La charla del clérigo había conseguido marear á nuestro joven, poniéndole en completo desorden las ideas. La impaciencia que le devoraba desde el comienzo de la escena, le había ido subiendo la sangre á la cabeza y bullía dentro de ella haciéndole pensar en cosas extrañas bien lejanas del asunto que debía ocuparle. Mientras la voz cascada del cura le martirizaba los oídos, estaba pensando en un perro que había encontrado por el camino con una pierna rota. ¿Quién habría puesto de aquel modo al infeliz animal? Tal vez algún muchacho le tiraría una piedra. ¡Vaya una proeza!
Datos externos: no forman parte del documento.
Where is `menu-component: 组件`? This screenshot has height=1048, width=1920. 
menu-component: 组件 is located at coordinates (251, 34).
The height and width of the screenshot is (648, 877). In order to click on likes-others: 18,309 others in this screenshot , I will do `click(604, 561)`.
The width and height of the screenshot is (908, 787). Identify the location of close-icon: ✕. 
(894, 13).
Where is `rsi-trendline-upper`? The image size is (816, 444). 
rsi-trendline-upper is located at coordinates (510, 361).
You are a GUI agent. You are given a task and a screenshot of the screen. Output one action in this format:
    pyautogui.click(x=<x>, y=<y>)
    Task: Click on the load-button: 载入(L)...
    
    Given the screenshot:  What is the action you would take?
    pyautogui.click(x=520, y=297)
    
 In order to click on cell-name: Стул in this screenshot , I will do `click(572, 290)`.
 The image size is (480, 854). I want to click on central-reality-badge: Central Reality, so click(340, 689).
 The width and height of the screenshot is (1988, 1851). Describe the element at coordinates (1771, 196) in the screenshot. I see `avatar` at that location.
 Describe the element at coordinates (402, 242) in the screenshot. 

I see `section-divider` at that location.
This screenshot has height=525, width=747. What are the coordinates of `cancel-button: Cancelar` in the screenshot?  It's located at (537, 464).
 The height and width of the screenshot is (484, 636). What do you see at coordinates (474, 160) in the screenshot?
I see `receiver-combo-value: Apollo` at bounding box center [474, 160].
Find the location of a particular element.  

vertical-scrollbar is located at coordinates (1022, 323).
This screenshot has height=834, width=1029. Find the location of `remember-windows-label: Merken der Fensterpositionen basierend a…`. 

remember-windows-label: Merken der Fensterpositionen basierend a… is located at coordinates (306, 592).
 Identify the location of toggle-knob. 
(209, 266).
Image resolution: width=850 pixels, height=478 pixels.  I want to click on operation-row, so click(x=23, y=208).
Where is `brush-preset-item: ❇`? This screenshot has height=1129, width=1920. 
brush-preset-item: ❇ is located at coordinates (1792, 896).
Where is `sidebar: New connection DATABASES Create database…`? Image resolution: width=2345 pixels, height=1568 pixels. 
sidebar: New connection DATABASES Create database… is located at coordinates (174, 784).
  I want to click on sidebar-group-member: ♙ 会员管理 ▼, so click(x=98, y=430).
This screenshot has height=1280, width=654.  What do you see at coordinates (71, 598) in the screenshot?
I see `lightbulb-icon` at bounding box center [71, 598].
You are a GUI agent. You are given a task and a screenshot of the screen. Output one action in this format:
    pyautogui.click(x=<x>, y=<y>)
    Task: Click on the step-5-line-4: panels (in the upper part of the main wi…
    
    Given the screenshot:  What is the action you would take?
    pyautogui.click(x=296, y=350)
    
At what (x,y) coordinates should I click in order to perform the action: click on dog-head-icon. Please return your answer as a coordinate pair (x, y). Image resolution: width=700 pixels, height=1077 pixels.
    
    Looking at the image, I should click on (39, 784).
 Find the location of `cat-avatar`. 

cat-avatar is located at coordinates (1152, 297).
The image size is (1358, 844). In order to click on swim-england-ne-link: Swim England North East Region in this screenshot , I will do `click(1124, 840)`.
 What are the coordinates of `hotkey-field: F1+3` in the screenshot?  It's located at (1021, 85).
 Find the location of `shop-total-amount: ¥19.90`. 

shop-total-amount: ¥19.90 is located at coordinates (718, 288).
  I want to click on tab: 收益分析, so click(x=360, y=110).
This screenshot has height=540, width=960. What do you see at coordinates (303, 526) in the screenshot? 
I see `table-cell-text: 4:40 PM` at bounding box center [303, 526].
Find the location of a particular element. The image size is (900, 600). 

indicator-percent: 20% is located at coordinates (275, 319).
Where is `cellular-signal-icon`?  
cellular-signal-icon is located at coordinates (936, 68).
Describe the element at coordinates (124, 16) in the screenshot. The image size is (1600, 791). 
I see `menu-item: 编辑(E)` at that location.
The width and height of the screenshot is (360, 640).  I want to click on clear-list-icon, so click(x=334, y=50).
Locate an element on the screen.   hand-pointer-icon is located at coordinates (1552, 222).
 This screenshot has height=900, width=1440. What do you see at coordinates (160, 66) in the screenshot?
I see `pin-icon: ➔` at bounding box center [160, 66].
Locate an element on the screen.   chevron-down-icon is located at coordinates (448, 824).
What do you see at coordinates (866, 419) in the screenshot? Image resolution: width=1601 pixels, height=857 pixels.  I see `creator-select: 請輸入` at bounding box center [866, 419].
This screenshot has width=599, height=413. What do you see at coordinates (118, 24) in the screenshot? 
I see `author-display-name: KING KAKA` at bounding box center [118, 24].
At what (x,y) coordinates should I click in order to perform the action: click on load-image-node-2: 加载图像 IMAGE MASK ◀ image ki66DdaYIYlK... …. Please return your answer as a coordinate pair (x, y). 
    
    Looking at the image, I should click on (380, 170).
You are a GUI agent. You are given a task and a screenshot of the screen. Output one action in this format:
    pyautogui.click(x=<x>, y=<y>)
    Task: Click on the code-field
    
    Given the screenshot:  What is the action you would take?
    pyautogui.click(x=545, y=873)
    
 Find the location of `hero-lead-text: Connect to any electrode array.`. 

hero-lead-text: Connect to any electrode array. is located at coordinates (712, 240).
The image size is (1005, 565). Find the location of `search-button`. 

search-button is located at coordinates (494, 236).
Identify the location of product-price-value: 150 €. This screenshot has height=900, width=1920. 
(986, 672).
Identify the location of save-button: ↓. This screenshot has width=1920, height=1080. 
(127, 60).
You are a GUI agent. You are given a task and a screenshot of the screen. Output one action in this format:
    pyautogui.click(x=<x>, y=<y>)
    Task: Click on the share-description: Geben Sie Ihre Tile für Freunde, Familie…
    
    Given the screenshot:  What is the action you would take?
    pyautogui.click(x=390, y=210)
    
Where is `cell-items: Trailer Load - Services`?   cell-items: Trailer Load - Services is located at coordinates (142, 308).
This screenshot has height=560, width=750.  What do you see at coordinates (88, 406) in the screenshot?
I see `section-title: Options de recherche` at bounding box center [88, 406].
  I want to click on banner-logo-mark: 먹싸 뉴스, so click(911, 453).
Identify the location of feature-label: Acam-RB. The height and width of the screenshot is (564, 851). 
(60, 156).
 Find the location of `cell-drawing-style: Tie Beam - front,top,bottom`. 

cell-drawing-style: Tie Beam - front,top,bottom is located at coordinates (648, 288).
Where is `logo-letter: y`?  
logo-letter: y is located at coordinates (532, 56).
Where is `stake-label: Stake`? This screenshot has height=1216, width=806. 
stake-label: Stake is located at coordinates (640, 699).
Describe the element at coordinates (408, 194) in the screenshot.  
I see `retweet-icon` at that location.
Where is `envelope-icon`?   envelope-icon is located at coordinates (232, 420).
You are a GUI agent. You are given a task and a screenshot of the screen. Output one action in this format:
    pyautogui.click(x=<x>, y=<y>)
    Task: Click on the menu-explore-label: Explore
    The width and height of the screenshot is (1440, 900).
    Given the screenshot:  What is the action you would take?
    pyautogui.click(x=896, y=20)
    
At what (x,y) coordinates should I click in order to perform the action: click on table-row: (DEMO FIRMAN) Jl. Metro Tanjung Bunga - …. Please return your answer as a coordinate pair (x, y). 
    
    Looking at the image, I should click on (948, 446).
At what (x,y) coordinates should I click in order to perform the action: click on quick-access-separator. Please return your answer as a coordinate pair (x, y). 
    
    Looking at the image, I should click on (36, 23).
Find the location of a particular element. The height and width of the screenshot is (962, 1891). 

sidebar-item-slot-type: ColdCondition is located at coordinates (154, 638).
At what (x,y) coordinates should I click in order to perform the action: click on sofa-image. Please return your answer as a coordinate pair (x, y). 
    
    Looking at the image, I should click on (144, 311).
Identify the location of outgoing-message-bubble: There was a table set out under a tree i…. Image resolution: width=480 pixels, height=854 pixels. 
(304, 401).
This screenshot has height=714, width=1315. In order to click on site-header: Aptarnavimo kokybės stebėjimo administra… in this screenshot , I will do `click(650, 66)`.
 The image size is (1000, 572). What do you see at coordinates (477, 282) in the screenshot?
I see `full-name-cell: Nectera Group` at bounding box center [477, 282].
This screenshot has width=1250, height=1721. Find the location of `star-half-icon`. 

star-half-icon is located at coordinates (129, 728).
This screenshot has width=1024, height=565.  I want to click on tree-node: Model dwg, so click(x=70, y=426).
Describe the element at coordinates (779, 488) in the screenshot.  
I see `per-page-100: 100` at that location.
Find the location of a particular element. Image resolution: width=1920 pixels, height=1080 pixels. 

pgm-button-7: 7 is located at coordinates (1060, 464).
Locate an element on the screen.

Poco á poco se fué apoderando de su espíritu una gran repugnancia, una repugnancia invencible. Al mismo tiempo empezó á brillar en sus ojos la firme decisión de no decir palabra de su gravísimo asunto al hombre de sotana que tenía cerca y de marcharse al instante de aquel sitio. Se había equivocado. Allí no encontró el salvador que buscaba. Todavía, no obstante, permaneció clavado en la silla como si el cuerpo se negase á obedecer las órdenes apremiantes del espíritu. El clérigo prosiguió diciendo:

– El único joven que en esta comarca se encuentra en condiciones de ser un hombre influyente en la política es usted, señorito. Ya sabe que no soy adulador y que se lo digo como lo siento… No porque la modestia lo tape se deja de reconocer el mérito donde lo hay… Pero no se me afilie, por Dios, en ese rebaño de charlatanes y chorlitos como el hijo de D. Lino Pereda, porque entonces no conseguirá nada… Si usted comprende sus intereses, no debe separarse del partido de los hombres serios y respetables… Los partidos avanzados están llenos de jóvenes, y para que uno de ustedes llegue á brillar es necesario que sea una eminencia, y aun así jamás adquiere respetabilidad. En cambio el partido católico tiene consigo toda la riqueza del país y toda la aristocracia, pero le hacen falta jóvenes, por lo cual no es difícil que un muchacho de valer como usted logre distinguirse pronto… Créame á mí, señorito, créame á mí… Es el Evangelio lo que usted está oyendo. Para alcanzar dentro de pocos años una posición brillante y mandar como jefe en este distrito y acaso en la provincia, no tiene más que hablar con prudencia, alternar con las personas sensatas del pueblo, cumplir con los preceptos de la Iglesia y dejarse estar… dejarse estar… Lo demás corre de nuestra cuenta… Los curas valemos poco… es verdad… pero todavía… todavía… todavía… Hoy por hoy, lo que le conviene es apoyar con decisión la candidatura del señor conde de Trevia… Hará usted un gran favor á la buena causa y adquirirá la consideración de todos los hombres sensatos. Mañana será otro día… El conde no ha de ser siempre diputado, señorito… y cuando llegue la ocasión, todos arrimaremos el hombro y le ayudaremos á empinarse…

Octavio sintió un fuerte estremecimiento al oir el nombre del conde de Trevia, como si despertase de un sueño profundo. De pronto se alzó de la silla y dijo con tono resuelto que no admitía réplica:

– No me siento bien en este momento, señor cura. Otro día hablaremos del asunto que aquí me trajo. Hasta la vista.

Y sin aguardar contestación salió como un huracán por la puerta, dejando altamente sorprendido al clérigo. Al llegar á la calle, sin detenerse un punto, dióse á correr por la margen del riachuelo en dirección á la montaña. «Después de todo, se iba diciendo, el conde aún no sabe quién es el amante de su mujer.»

Y los que por allí cruzasen á la sazón observarían, no sin sorpresa, que el pálido semblante del señorito resplandecía como el de las estatuas de los héroes, y su cuerpo afeminado parecía hecho de acero al escalar los primeros riscos de la Peña Mayor.